The anti-D&G brigade have responded to accusations of censoriousness by saying no one has a right to speak his mind without being criticised. They're absolutely right about that. But the campaign to hit D&G where it hurts—in the bank—isn't criticism. In fact, it's the avoidance of criticism; it's the dodging of grown-up, heated debate in favor of simply saying: "You can't say that! What you have said is so vile that we will seek to expel you from polite society and the free market until you have apologized."
There's nothing wrong with boycotts, per se. But traditionally they were aimed at overturning discriminatory behavior—think the bus boycott in the 1950s. Boycotts harnessed "people power" to throttle an actual discriminatory action that heavily impacted people's lives. More recently, however, we've seen the rise of boycotts designed to punish a company for what its bosses think, not what they do.
Philosophers have warned us about this. Consider Baruch Spinoza's essay on freedom of speech, published in the 1660s. Yes, Spinoza tub-thumped beautifully against "government by compulsion." But he also took aim at those who "seditiously stir up the quarrelsome masses," so that even "in a free state, [they] seek to curtail the liberty of judgement which they are unable to tyrannize over." That is, even where speech cannot legally be trounced, it can still be informally assaulted by the "quarrelsome."
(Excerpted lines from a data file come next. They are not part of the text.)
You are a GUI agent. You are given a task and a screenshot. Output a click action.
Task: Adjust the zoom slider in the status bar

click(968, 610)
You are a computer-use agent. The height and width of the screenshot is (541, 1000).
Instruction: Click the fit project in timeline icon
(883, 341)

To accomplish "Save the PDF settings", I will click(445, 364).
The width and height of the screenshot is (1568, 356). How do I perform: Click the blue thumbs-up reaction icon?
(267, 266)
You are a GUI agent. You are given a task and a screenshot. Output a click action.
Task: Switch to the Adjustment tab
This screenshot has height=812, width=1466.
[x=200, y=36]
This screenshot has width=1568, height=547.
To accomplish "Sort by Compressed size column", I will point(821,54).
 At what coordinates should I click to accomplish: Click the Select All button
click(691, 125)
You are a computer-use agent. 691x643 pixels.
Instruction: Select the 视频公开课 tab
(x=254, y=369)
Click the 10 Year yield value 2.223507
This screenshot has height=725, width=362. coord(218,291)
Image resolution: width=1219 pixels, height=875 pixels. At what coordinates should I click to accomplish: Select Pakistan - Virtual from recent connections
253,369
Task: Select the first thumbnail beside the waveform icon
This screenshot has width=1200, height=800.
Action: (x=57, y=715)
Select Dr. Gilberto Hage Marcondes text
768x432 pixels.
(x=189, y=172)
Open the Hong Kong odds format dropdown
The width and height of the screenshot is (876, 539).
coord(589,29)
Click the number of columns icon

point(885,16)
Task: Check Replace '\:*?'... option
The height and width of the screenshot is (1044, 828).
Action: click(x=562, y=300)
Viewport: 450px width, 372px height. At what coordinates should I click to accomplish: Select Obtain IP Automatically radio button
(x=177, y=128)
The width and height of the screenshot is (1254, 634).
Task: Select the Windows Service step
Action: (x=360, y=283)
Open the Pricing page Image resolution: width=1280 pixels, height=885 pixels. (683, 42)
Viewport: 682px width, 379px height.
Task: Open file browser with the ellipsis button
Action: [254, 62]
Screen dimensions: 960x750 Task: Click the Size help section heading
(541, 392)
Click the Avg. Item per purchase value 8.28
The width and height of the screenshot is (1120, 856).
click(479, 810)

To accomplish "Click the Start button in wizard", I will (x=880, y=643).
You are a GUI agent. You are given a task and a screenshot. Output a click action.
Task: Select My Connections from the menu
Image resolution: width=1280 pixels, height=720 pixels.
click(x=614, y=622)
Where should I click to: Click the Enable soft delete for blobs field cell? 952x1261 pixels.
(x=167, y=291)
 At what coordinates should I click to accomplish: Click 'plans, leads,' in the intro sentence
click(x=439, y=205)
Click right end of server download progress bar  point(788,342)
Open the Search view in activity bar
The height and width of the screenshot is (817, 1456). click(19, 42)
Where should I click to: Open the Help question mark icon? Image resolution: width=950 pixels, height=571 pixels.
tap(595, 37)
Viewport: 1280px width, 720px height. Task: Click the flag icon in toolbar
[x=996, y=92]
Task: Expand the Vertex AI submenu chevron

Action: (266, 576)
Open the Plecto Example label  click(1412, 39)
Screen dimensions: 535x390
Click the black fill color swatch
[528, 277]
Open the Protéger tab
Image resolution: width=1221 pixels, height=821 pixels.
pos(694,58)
The clearest argument against non-state authoritarianism came later, from Mill. His On Liberty (1859), perhaps the greatest of liberal texts, isn't really about the state; it's far more about the "deep slumber of decided opinion" and the informal intolerance of those who snub mainstream thought. Mill couldn't have been clearer about the need to liberate thought and speech, not only from the officialdom's dead grip, but also from the spittle and fury of non-state authoritarians.
"Protection against the tyranny of the magistrate is not enough," wrote Mill. "There needs [to be] protection also against the tyranny of the prevailing opinion and feeling; against the tendency of society to impose, by other means than civil penalties, its own ideas and practices as rules of conduct on those who dissent from them."
Here, in these 150-year-old words, we have the perfect description of what the financial punishers of D&G are seeking to do, and what is now done by so many Twitter-mobs infuriated by offensive speech: a stab at imposing "by other means than civil penalties" the prevailing opinion on those who have dared to turn their backs on it. From the campus authoritarians who win the disinvitation of controversial speakers by threatening to disrupt their speeches, to the protester-won sacking of Brendan Eich by Mozilla over his views on gay marriage, ours is an era of weaponized majority opinion—the imposition of "right thinking" not only by the church's flames or state coercion, but through informal threats of financial hardship or social ostracism against mis-speakers.
The end result is that the worst kind of censorship—self-censorship—spreads. Who will now dare express religious reservations about gay families following the fury visited on D&G? Every act of non-state authoritarianism is a reminder to all of us to silence our darker or simply non-mainstream beliefs. It's the straitjacketing of public debate, the informal silencing of out-there or eccentric views. And that's a disaster, for as Mill said: "The amount of eccentricity in a society has generally been proportional to the amount of genius, mental vigor, and moral courage which it contained. That so few now dare to be eccentric marks the chief danger of the time." And of ours, too.